CREATE AGGREGATE FUNCTION simple_demo(INT) RETURNS INT PROPERTIES (
    "file"="file:///pathTo/java-udaf.jar",
    "symbol"="org.apache.doris.udf.SimpleDemo",
    "always_nullable"="true",
    "type"="JAVA_UDF"
);

When using Java-UDAF, you can perform aggregation either by grouping or by aggregating all results:

select simple_demo(id) from test_table group by id;
+-----------------+
| simple_demo(id) |
+-----------------+
|               1 |
|               6 |
+-----------------+

select simple_demo(id) from test_table;
+-----------------+
| simple_demo(id) |
+-----------------+
|               7 |
+-----------------+

Introduction to Java-UDTF Example

tip

UDTF is supported starting from Doris version 3.0.

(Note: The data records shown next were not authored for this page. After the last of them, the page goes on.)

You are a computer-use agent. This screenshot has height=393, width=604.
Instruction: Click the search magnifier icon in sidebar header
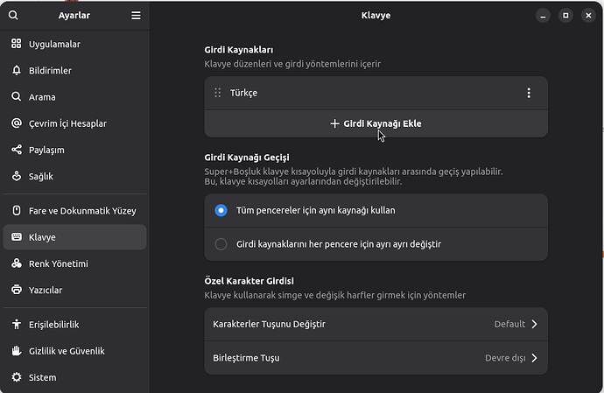[x=13, y=16]
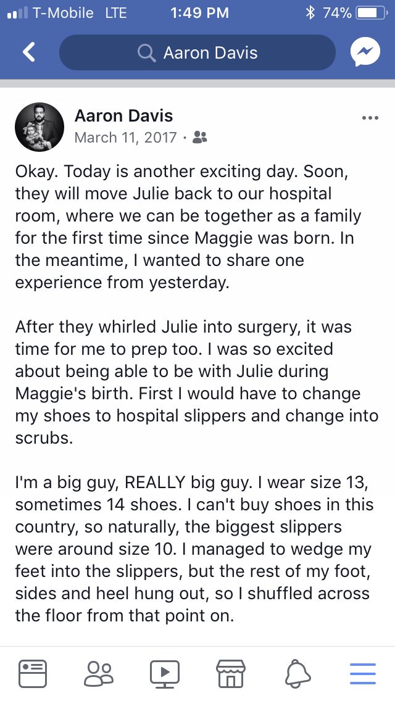395x701 pixels.
Task: Tap the 1:49 PM clock
Action: click(198, 13)
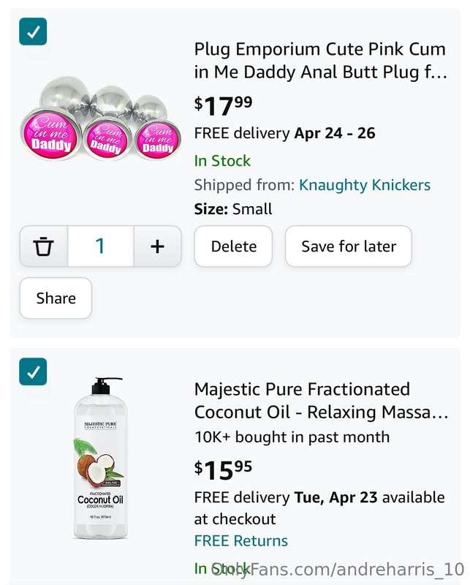Click the FREE delivery Apr 24 - 26 text
Screen dimensions: 470x585
(284, 133)
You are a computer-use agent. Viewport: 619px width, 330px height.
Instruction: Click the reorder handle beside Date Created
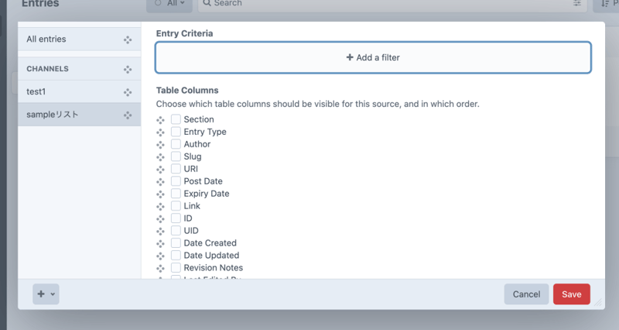pos(160,243)
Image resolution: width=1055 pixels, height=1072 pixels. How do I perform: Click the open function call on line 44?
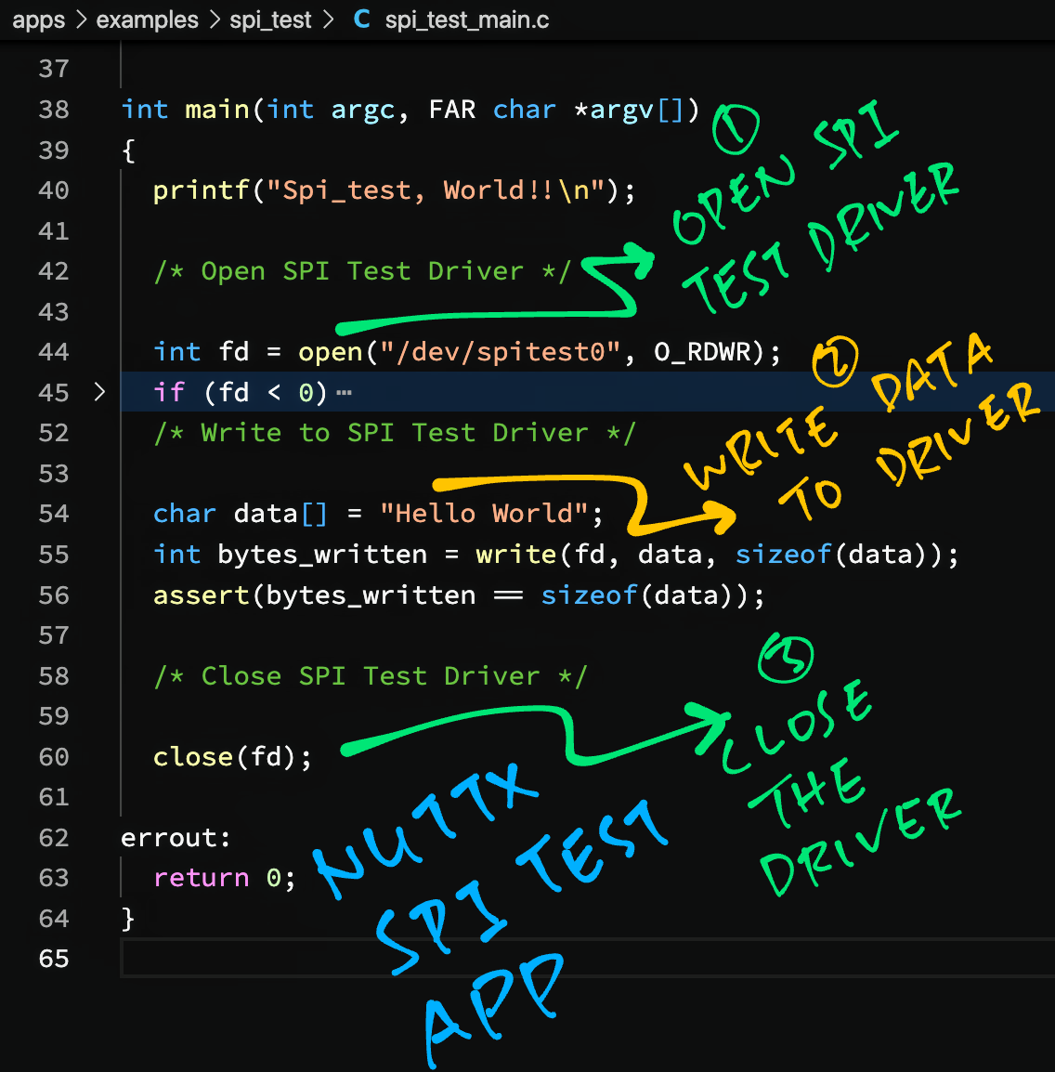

Similar to UDFs, UDTFs require users to implement an evaluate method. However, the return value of a UDTF must be of the Array type.

public class UDTFStringTest {
    public ArrayList<String> evaluate(String value, String separator) {
        if (value == null || separator == null) {
            return null;
        } else {
            return new ArrayList<>(Arrays.asList(value.split(separator)));
        }
    }
}

Register and create the Java-UDTF function in Doris. Two UDTF functions will be registered. Table functions in Doris may exhibit different behaviors due to the _outer suffix. For more details, refer to OUTER combinator. For more syntax details, please refer to CREATE FUNCTION.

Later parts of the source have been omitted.